Report Released: Mapping Impervious Surfaces in the Lake Champlain Basin

The nature, extent, and distribution of impervious surfaces are important landscape factors affecting water quality and stormwater runoff volume. Accordingly, municipalities, planning agencies, state governments, and other entities are increasingly interested in monitoring these variables, their change over time, and their effect on natural resources. They are also interested in these variables at multiple scales, from regional landscapes to individual neighborhoods and ownership parcels. Effective monitoring thus requires periodic development of high resolution maps that are accurate at divergent scales, but until recently only moderate or coarse scale source datasets were available to map impervious surfaces across large geographic extents. Now, however, high resolution source datasets are commonly available and affordable, and improved mapping techniques permit analysis of multiple data sources simultaneously. This report describes high resolution mapping of impervious surfaces in the Lake Champlain Basin, covering portions of Vermont and New York (suitable imagery for Quebec could not be obtained).
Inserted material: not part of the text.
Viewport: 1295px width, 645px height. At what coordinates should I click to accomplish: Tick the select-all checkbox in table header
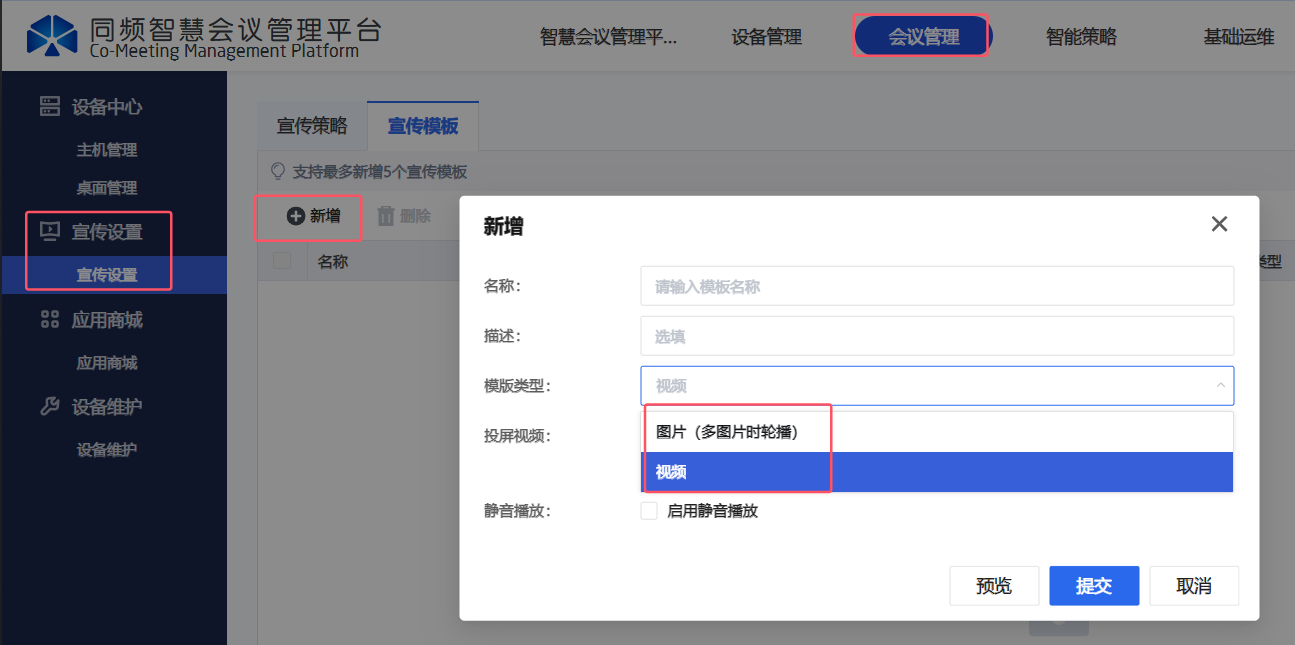282,261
Using 1 meter aerial imagery and various thematic vector GIS datasets, two impervious classes were mapped: 1) Roads\Railroads; and 2) Other Impervious Surfaces. The latter category included parking lots, driveways, sidewalks, buildings, and quarries. As originally proposed, parking lots were to be assigned to its own class, but preliminary testing indicated that these features could not be reliably distinguished from driveways and buildings in the available source imagery. Natural impervious surfaces such as rock outcroppings and mountain summits were not mapped because they are permanent landscape features whose contribution to stormwater runoff is generally impractical to mitigate. The final map was considered current as of summer 2011 ground conditions.